La relecture de certaines biopsies et la réalisation de techniques complémentaires en immuno-histochimie (C5-b9…) a permis d’affiner ou de corriger certains diagnostics sur le plan histologique. Néanmoins aucune de ces techniques n’est totalement sensible [11, 12] et la relecture des dossiers montre que tous les critères histologiques ne sont pas présents, même avec des tableaux cliniques typiques. Chez plusieurs patients, le marquage du CMH de classe I était peu évocateur d’une myopathie inflammatoire alors que le reste du tableau l’était. Cela illustre la nécessité d’utiliser des techniques complémentaires et du dialogue anatomopathologiste/cliniciens.

De par son caractère rétrospectif et des critères d’exclusions stricts sur le plan de la complétude des données clinico-biologiques il existe un probable biais de sélection avec probable sous-estimation de la catégorie MNAI et des anti-synthétases.

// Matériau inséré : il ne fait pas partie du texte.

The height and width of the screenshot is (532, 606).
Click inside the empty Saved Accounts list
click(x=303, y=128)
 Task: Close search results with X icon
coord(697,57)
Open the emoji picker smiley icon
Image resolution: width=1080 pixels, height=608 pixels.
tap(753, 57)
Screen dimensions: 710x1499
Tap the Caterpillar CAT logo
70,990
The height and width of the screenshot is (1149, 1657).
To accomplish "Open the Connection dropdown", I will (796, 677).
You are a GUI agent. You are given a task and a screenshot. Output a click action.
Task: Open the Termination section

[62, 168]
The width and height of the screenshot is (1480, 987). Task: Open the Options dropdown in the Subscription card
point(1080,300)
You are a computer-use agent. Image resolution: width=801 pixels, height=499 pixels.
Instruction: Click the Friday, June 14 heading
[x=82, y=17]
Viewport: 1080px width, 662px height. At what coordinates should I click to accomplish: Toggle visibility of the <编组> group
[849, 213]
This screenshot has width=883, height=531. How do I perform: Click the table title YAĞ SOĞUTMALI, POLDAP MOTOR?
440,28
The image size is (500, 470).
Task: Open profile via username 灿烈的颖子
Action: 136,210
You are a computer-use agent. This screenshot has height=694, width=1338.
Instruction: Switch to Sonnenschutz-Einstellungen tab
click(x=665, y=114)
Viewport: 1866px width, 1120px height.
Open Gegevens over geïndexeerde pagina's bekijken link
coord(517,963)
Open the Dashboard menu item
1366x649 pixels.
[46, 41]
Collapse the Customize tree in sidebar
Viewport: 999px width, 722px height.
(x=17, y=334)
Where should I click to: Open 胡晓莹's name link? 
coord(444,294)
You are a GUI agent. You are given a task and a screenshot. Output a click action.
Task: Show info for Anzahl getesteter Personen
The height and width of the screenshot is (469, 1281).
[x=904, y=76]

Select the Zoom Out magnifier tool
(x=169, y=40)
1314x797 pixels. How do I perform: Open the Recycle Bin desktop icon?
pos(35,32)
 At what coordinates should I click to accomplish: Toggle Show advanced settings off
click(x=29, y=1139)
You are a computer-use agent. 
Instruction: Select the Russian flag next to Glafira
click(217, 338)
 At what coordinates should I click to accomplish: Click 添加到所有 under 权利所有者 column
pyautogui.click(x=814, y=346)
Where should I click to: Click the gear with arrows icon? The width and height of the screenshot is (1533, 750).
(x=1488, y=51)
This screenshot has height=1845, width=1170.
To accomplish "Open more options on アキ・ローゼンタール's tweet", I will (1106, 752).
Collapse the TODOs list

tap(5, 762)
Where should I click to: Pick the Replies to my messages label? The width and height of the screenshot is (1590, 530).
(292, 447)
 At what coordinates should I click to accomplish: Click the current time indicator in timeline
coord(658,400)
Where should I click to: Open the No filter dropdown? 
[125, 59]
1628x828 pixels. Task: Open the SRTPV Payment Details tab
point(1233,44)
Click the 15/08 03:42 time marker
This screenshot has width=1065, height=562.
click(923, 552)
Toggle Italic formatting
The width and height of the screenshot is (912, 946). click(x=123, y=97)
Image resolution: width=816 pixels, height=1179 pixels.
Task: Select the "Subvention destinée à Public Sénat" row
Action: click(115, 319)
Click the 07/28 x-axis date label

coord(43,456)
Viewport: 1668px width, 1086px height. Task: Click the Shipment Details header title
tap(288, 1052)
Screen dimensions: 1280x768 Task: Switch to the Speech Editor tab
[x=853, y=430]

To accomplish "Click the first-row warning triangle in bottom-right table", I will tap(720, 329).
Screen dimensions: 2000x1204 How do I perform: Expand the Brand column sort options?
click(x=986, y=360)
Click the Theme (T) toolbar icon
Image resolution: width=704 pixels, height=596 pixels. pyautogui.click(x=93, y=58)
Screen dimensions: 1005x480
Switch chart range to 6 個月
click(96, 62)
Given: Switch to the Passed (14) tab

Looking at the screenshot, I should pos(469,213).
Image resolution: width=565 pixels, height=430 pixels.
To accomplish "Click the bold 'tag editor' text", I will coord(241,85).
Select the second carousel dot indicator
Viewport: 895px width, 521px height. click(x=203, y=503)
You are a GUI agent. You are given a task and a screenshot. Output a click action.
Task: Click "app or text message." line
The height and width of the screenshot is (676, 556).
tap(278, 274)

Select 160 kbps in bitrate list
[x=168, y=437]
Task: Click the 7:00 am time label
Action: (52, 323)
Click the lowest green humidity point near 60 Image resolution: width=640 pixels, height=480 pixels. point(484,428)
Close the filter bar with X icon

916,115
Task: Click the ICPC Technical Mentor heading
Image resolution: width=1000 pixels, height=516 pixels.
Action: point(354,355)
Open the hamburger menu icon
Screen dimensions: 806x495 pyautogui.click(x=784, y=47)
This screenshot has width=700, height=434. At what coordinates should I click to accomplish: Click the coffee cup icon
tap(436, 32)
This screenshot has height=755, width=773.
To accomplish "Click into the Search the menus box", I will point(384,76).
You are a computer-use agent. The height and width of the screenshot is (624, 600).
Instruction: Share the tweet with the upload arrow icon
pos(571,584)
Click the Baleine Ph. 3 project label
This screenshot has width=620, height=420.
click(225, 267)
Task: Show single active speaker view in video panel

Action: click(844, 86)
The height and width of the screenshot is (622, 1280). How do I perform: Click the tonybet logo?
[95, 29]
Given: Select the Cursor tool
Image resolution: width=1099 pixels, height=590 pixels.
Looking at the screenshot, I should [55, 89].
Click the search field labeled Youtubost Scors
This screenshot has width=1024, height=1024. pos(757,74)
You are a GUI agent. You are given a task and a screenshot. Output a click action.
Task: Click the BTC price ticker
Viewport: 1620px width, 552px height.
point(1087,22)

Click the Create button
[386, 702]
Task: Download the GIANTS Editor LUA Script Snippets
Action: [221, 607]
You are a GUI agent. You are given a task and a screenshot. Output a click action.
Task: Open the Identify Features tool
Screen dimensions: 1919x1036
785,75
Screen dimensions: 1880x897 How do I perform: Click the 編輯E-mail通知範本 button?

On peut aussi s’interroger sur la sous-représentation des formes sévères ou paranéoplasiques dans cette série, là aussi par un possible biais de recrutement.

Ce travail illustre les difficultés diagnostiques parfois posées par les MI. La plupart des caractéristiques des patients de cette série est concordante avec les données de la littérature, néanmoins du fait d’un probable biais de sélection, elle en diffère par une moindre sévérité.

En conclusion

L’application des classifications les plus récentes aboutit à une répartition différente des patients avec une diminution PM et une plus grande fréquence MC, ce qui est concordant avec les données de la littérature. La meilleure connaissance des spécificités de certains syndromes comme ceux des anti-synthétases ou les MNAI, tant sur le plan clinique que biologique et histologique apportera probablement encore des modifications à cette répartition au cours des années à venir. L’intérêt principal reste à aboutir à des groupes plus homogènes de patients ayant des caractéristiques évolutives spécifiques, afin d’en optimiser le suivi et le traitement. La discussion du dossier clinique et biologique avec l’anatomopathologiste paraît donc primordiale dans cette optique. L’utilisation en routine de nouveaux immunomarquages apporte des éléments supplémentaires, de même que l’élargissement des panels sanguins d’auto-anticorps détectés. Cependant le diagnostic reste posé sur un faisceau d’arguments, aucune technique n’étant totalement sensible et spécifique. L’utilisation de bases de données dédiées alimentées de manière prospective permettrait probablement une meilleure connaissance de la répartition, de l’incidence et du profil évolutif de ces patients.

Liens d’intérêt

Les auteurs déclarent n’avoir aucun lien d’intérêt concernant les données publiées dans cet article.